For a cute overload this spring, Paradise Park is doing pretty well with two sets of unusual chicks appearing in the park.

Still less than a month old, two Tawny Frogmouth chicks are settling in well at the Hayle attraction.

This unusual bird of prey is native to Australia, and they are often mistaken for owls.

Keeper Sarah-Jayne Cooke said: “The parents have sadly not been very successful in the past at raising their own chicks. So the decision was made to hand-rear these two to give them the best chance of survival. They are just four weeks old, but doing very well, and will soon lose the remaining fluffy bits as their adult feathers come through.”

Tawny frogmouths form partnerships for life and roost out in the open relying on camouflage for defence and build their nests in tree forks. At night, tawny frogmouths emit a deep and continuous 'oom-oom-oom' grunting at a frequency of about eight calls in five seconds. The steady grunts are often repeated a number of times throughout the night.

Tawny frogmouths also make a soft, breathy 'whoo-whoo-whoo' call at night of lower intensity but at the same frequency. Before and during breeding season, males and females perform duets consisting of call sequences that either alternate between partners or are performed simultaneously, and the birds also make distinctive drumming noises during breeding season.

Twoother new arrivals at the park are Pedro and Perdy, the latest arrivals at the penguin pool who are being hand-reared by keepers.

Keeper Bev Tanner said: “Pedro and Perdy are being hand-reared as often in a nest with two chicks only one is successfully raised by the parents. As this is an endangered species it is very worthwhile for us to take the second chick and rear it to increase our flock.”

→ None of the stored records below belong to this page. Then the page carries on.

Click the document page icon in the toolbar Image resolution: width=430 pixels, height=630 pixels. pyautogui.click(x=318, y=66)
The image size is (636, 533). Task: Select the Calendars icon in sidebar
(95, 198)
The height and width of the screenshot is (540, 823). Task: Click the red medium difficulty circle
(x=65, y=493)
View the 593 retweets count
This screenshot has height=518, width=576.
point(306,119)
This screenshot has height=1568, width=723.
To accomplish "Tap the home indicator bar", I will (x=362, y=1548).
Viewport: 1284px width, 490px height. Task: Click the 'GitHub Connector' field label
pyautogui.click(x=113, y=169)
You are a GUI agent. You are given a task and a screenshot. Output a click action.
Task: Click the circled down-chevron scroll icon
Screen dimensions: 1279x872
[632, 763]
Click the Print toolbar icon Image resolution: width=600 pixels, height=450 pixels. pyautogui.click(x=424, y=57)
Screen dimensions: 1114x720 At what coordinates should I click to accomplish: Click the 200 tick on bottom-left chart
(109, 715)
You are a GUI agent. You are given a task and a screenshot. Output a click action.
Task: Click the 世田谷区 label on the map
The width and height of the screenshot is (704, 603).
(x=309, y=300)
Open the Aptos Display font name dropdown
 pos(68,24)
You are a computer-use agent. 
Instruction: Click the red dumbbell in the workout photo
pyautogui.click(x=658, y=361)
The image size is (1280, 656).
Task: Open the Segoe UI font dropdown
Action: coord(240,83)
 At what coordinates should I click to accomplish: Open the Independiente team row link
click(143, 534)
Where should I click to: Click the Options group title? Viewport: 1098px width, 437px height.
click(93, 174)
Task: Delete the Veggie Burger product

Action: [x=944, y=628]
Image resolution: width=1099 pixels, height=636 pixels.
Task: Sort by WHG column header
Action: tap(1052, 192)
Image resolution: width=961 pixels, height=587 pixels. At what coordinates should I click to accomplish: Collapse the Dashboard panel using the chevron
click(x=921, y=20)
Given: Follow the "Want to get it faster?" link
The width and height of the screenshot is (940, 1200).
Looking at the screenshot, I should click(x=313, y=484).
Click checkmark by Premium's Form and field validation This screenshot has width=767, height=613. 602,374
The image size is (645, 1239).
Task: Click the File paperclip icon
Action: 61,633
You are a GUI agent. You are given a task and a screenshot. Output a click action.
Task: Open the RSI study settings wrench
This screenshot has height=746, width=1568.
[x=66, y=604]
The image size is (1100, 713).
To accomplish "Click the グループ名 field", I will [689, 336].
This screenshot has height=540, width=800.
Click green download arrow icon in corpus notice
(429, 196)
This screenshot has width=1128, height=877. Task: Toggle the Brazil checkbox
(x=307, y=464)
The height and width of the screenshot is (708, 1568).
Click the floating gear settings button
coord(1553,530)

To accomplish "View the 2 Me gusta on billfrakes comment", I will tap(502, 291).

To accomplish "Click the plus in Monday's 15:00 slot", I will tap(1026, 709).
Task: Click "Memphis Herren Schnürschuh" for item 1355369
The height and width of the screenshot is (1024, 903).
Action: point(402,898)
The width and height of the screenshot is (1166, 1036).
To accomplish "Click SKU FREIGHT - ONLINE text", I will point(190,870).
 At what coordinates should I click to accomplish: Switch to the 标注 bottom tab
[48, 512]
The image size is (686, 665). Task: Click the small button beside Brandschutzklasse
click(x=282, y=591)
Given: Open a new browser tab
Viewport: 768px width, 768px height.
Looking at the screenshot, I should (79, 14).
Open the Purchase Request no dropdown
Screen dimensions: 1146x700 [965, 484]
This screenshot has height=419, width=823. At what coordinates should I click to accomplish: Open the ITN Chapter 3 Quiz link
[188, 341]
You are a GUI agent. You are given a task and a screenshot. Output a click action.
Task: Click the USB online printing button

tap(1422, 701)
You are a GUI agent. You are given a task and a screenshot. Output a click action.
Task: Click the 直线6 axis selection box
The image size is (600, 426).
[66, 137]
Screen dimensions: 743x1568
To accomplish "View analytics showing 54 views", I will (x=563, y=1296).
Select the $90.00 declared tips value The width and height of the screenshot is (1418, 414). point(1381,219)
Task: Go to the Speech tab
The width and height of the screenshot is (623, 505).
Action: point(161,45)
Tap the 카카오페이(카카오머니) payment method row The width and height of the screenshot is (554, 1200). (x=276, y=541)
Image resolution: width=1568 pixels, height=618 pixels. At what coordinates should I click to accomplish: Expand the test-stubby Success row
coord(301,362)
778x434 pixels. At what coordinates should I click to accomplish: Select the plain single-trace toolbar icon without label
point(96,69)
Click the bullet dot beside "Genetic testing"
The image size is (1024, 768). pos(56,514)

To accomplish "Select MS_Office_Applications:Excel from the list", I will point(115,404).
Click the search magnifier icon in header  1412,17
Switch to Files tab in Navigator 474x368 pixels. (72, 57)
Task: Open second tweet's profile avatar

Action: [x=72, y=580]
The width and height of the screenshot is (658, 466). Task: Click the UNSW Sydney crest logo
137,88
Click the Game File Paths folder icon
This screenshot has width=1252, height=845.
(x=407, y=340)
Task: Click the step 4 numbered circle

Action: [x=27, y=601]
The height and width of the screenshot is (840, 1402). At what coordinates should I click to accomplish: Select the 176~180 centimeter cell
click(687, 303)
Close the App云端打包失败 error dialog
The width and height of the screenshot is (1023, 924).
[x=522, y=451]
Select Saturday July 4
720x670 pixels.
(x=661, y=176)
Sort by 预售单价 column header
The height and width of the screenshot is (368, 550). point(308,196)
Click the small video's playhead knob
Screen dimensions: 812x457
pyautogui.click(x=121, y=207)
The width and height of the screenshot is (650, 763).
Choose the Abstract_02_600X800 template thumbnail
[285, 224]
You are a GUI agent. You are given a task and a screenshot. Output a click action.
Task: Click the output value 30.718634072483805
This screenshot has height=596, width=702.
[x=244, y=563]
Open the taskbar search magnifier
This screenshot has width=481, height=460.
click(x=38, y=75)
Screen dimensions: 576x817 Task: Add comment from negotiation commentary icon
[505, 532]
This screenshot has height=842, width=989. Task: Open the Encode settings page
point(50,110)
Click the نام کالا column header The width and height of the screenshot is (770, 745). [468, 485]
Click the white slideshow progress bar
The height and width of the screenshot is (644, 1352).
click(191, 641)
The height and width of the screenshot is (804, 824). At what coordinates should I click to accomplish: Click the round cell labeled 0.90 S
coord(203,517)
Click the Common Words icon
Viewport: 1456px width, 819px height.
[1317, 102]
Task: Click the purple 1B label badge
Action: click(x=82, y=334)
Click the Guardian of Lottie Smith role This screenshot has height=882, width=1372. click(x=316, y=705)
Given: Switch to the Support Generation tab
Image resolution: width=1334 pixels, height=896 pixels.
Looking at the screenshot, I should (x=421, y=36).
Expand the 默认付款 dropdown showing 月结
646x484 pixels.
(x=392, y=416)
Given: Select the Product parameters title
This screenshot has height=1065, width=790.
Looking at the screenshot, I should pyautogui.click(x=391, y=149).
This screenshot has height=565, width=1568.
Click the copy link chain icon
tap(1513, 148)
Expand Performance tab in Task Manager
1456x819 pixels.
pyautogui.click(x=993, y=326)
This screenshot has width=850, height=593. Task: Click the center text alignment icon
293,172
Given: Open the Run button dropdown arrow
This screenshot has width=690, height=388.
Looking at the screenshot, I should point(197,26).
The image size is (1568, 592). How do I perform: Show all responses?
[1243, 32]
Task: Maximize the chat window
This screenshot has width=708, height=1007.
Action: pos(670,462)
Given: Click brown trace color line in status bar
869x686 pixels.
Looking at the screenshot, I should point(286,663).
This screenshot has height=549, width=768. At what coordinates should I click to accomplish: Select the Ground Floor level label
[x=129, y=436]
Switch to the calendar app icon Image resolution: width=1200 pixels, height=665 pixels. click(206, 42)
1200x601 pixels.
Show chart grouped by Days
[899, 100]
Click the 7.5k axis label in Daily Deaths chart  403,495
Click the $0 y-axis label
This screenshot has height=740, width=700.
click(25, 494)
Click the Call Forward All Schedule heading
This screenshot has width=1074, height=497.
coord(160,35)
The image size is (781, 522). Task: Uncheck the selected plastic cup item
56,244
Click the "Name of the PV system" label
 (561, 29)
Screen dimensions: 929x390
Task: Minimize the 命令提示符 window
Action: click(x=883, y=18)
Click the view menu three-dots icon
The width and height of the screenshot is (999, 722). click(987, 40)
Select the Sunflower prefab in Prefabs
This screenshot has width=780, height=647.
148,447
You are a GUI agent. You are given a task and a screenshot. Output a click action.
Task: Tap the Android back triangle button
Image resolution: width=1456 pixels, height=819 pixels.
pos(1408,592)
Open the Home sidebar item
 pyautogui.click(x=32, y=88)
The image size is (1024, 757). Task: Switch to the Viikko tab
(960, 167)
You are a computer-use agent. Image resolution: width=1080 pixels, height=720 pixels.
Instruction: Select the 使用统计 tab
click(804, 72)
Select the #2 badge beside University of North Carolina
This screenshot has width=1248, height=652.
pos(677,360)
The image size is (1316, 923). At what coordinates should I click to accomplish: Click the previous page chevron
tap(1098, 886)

As the two chicks grown they will gradually be introduced to the main colony. If the weather is fine they will spend time in the nursery area near the penguin pool. It will be July when they may have their first swim, and then visitors will be able to see them out and about at the twice daily penguin feeding and talk times.

When chicks are in the nest they have fluffy grey down feathers. It takes about three months for them to leave their nests, and by this time they have developed the waterproof plumage they need for swimming. Juveniles are grey and white, only developing the distinctive black and white penguin plumage at a year old. The pattern of dark speckles on the adult lower chest, are unique to each penguin, identifying each individual.